======== TEXTE FOURNI ========

En cours au Siège de l'ONU

CS/11302

En réunion d’urgence, le Conseil de sécurité entend le représentant de l’Ukraine demander l’aide de la communauté internationale face à « l’entrée illégale » des forces russes

1/3/2014
Conseil de sécuritéCS/11302
Département de l’information • Service des informations et des accréditations • New York

Conseil de sécurité

7124e séance – après-midi


EN RÉUNION D’URGENCE, LE CONSEIL DE SÉCURITÉ ENTEND LE REPRÉSENTANT DE L’UKRAINE DEMANDER L’AIDE DE LA COMMUNAUTÉ INTERNATIONALE FACE À « L’ENTRÉE ILLÉGALE » DES FORCES RUSSES


Devant le Conseil de sécurité réuni en urgence, ce samedi après-midi, le représentant de l’Ukraine a demandé à la communauté internationale à intervenir immédiatement pour empêcher l’agression en cours dans son pays, tandis que le Vice-Secrétaire général de l’ONU et des membres permanents du Conseil ont lancé des appels au respect de l’intégrité territoriale de l’Ukraine.  Le représentant de la Fédération de Russie a plaidé pour un retour à l’Accord du 21 février et assuré que la décision d’utiliser les forces russes en Ukraine n’a pas encore été prise.


Le Vice-Secrétaire général de l’ONU, M. Jan Eliasson, a fait part d’informations inquiétantes sur les graves développements en Ukraine, notamment en Crimée où des sites importants comme les aéroports, les voies de communication et les bâtiments publics, dont le Parlement régional, seraient toujours bloqués par des hommes armés non identifiés.  D’autres informations font état d’un personnel armé qui prendrait le contrôle des bâtiments publics dans plusieurs villes de l’est et du sud de l’Ukraine.  Le nouveau Premier Ministre de Crimée, M. Sergei Aksenov, a d’ailleurs publié aujourd’hui une déclaration appelant le Président Vladimir Poutine à « fournir une aide pour assurer la paix et la tranquillité dans le territoire de la République autonome de Crimée ». 


En conséquence, a expliqué le Vice-Secrétaire général, la Chambre haute du Parlement russe a approuvé aujourd’hui une demande du Président Poutine visant à ce que les forces soient utilisées en Ukraine « jusqu’à la normalisation de la situation publique et politique du pays ».  « Les troupes sont déjà là », a ironisé le représentant de l’Ukraine, face à une entrée « illégale » des forces russes en Ukraine, notamment en Crimée.  « Nous engageons tous les États Membres des Nations Unies à protéger l’intégrité territoriale de l’Ukraine et à défendre les principes de la Charte des Nations Unies qui sont bafoués par un membre permanent du Conseil de sécurité », a-t-il plaidé.

========

▶ [VOTRE OBJECTIF]
Poursuivez le compte rendu de la réunion d'urgence du Conseil de sécurité sur l'Ukraine à partir de la dernière phrase du texte fourni.

======== DONNÉES ENREGISTRÉES ========

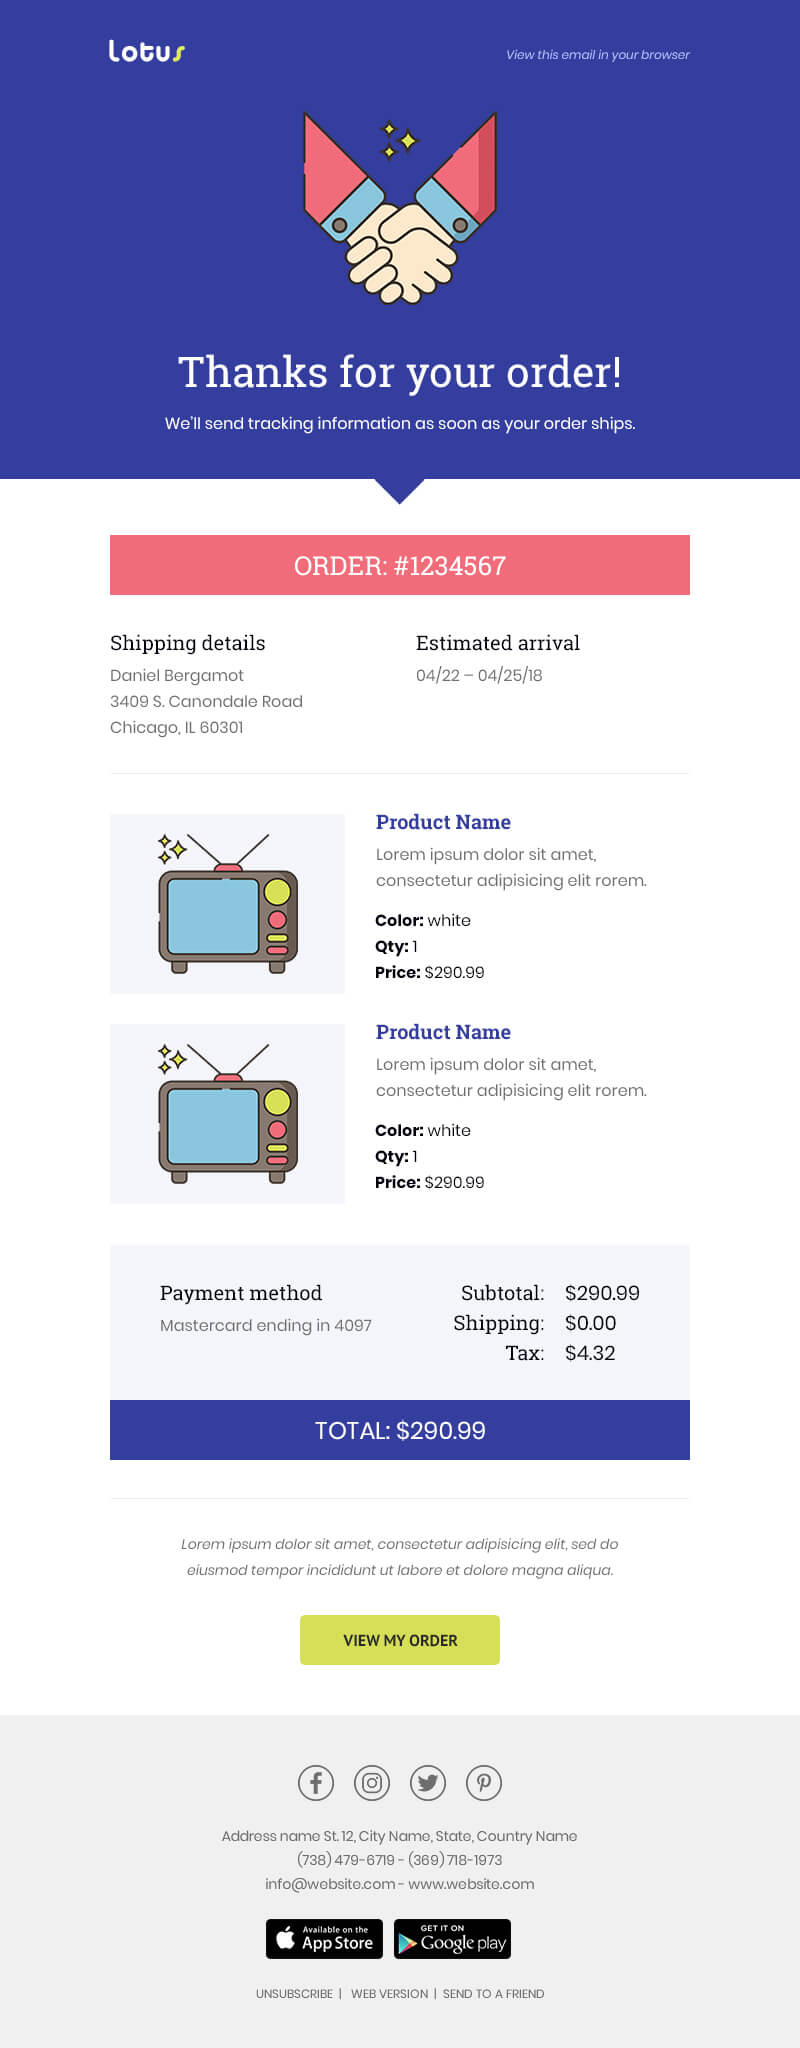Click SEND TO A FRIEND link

========
======== DONNÉES ENREGISTRÉES ========

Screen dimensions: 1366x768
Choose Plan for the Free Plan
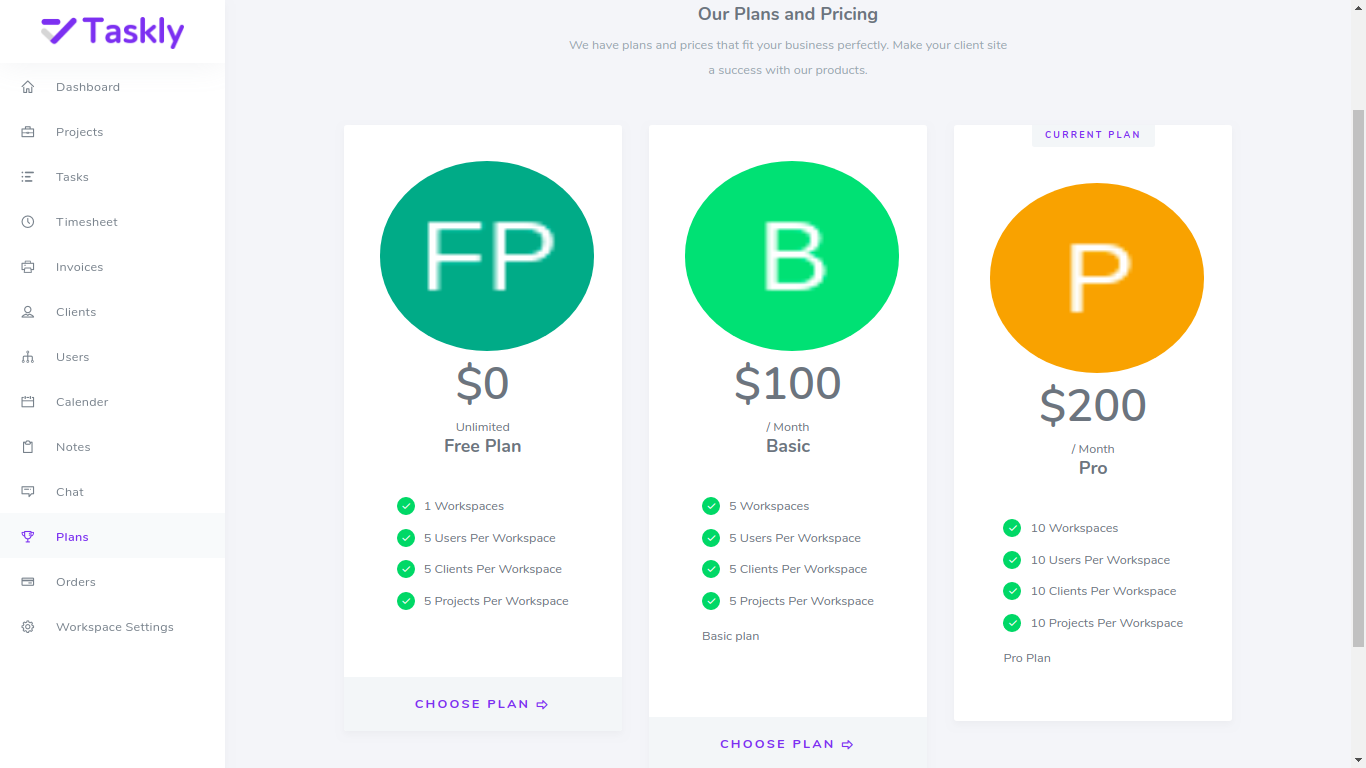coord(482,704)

========
======== DONNÉES ENREGISTRÉES ========

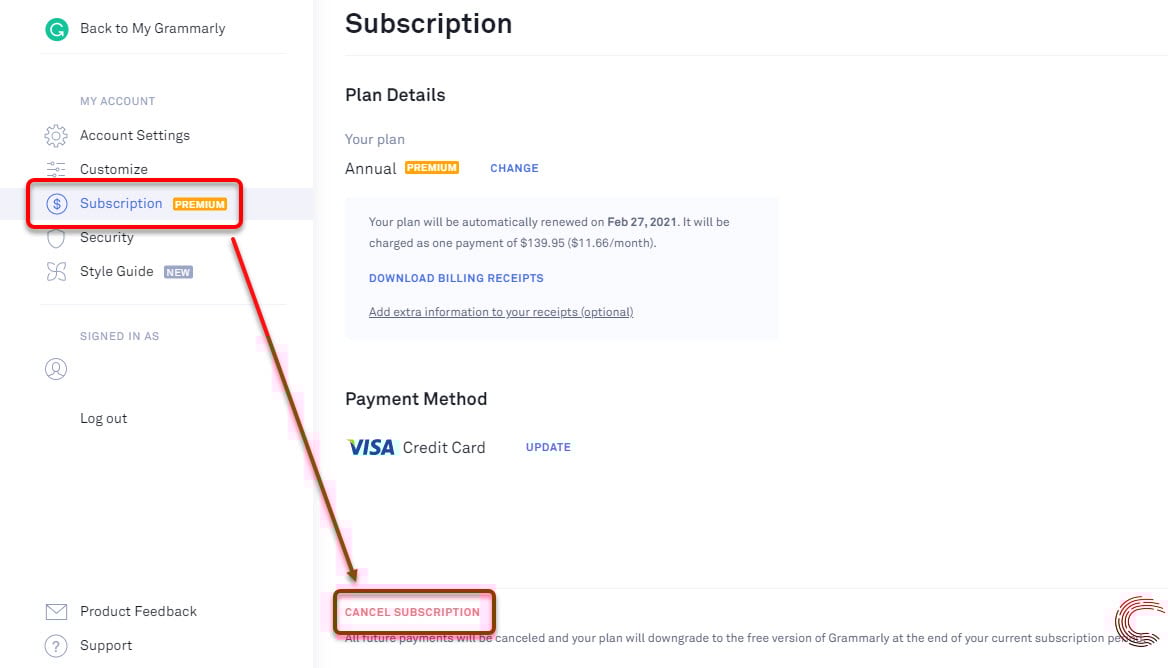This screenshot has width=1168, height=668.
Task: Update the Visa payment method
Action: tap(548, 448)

========

▶ [RÉSULTAT ATTENDU]
Le Vice-Secrétaire général de l’ONU a lu un message dans lequel le Secrétaire général  réitère, comme plusieurs délégations aujourd’hui, son appel au plein respect et au maintien de l’indépendance, de la souveraineté et de l’intégrité territoriale de l’Ukraine.  Inquiète, la représentante des États-Unis a proposé le déploiement d’observateurs des Nations Unies et/ou de l’Organisation pour la sécurité et la coopération en Europe (OSCE) afin de suivre l’évolution de la situation.  Elle a dit la disposition de son pays de participer à des efforts de médiation dans la région pour éviter une confrontation armée et permettre aux Ukrainiens de prendre leur destin en main.


L’Accord du 21 février, signé entre le Président déchu Viktor Ianoukovitch et les principaux responsables de l'opposition, a été mis en avant par le représentant de la Fédération de Russie, lequel Accord, a-t-il argué, permettrait de trouver une issue à la crise par la nomination d’un gouvernement d’unité nationale.  Le représentant a souligné que si le Parlement russe a effectivement voté l’autorisation d’utiliser la force armée sur le territoire de l’Ukraine, et non « contre » l’Ukraine, aucune décision n’a encore été prise. 


Le Vice-Secrétaire général de l’ONU a noté des « signes encourageants » en provenance de Kiev, y compris l’intention d’élargir le Gouvernement aux représentants de l’est de l’Ukraine et « ce qui semble être des appels au dialogue » de la part des autres parties concernées, tant à l’intérieur qu’à l’extérieur de l’Ukraine.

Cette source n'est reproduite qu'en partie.